At first glance, the paintings by Jongsuk Yoon seem to belong to the tradition of Abstract Expressionism. While Jongsuk Yoon is indeed familiar with the paradigms of European and American modernism, thanks to her studies at the academies of art in Münster and Düsseldorf, she is also influenced by the traditions of her home country and by an Asian sense of form, especially regarding Asian landscape painting and its specific two-dimensionality.

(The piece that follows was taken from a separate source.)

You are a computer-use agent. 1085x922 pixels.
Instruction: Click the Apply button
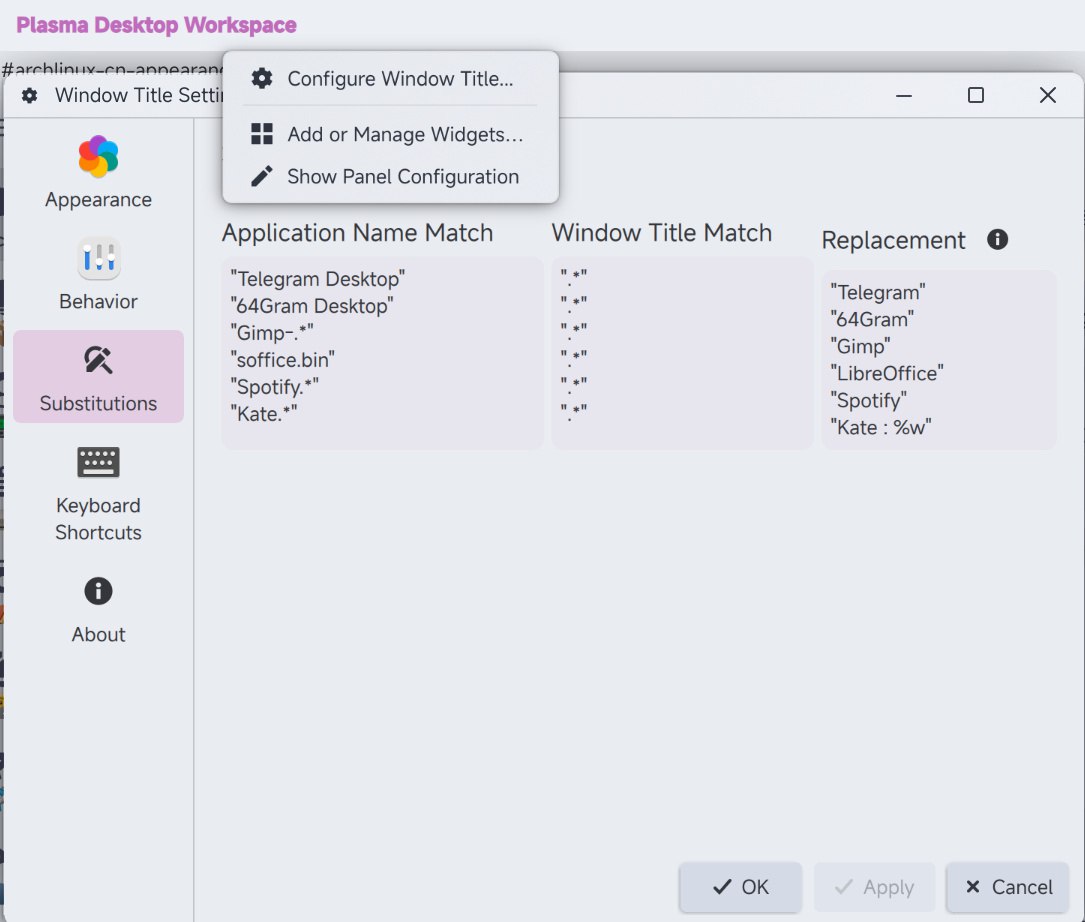coord(874,887)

In Jongsuk Yoon’s work, traces of condensed temporality, corporeality, memory, and biography intersect and result in idiosyncratic pictorial worlds that display an impressive range of colors. Although Yoon’s color palette reveals a broad range, she only rarely uses black, white, or red, and when she does, they serve as accents or strong gestures. The paintings are structured by formal elements and layers of paint applied precisely on top of and next to each other, their deliberate arrangement evoking narratives and traces of implied landscape elements. Yoon calls her works, some of which are based on a meditative painting process, “mindscapes” or “landscapes of the soul” that allow her to articulate her inner emotions.
Yoon’s life story is occasionally reflected in her works. Kumgansan is the title the artist has given the pictures that are named after the Kumgang Mountains. These mountains have formed the arbitrary and invisible divide between North and South Korea for decades and therefore have a major geopolitical and symbolic significance. As Yoon says, “My landscape pictures symbolize the theme of reunification, and I believe that painting is a medium that is able to demonstrate the authenticity and symbolism of art as a powerful tool of change. All engagement with Korea has a political dimension – in other words, pictures that refer to Korea are politically charged.”
Selected solo exhibitions: Kestner Gesellschaft, Hanover (2021); Nordiska Akvarellmuseet, Skärhamn (2020); Wall Paintings, Art Sonje Center, Seoul (2018); Museum Kurhaus Kleve (2017); Osthaus Museum, Hagen (2015); Kunstverein Lippstadt und Parkhaus im Malkastenpark, Düsseldorf (2015); Künstlerverein Malkasten, Düsseldorf (2012); Städtische Galerie Iserlohn (2004); Kunstverein Heidelberg (2004).
Selected group exhibitions: Polke und die Folgen, Akademie-Galerie, Düsseldorf (2019); Irony and Idealism, Kunsthalle Münster (2018); Das Glück der Erde, Sprengel Museum Hannover, Hanover (2017); Idealism and Irony, Gyeonggi Museum of Modern Art, Ansan, South Korea (2017); Über Schönheit, Haus der Kulturen der Welt, Berlin (2005); Ernst Schering Foundation Art Award, Berlinische Galerie, Berlin (2005); A Grain of Dust A Drop of Water, 5th Gwangju Biennale, Gwangju, South Korea (2004); The Beauty, Sungkok Art Museum, Seoul (2003).
Her works can be found in many collections, including Museum Kunstpalast, Düsseldorf; the Jorge M. and Darlene Pérez Collection, Miami; the Zabludowicz Collection, London; Sprengel Museum Hannover, and Museum Ostwall, Dortmund, Kestner Gesellschaft, Hannover.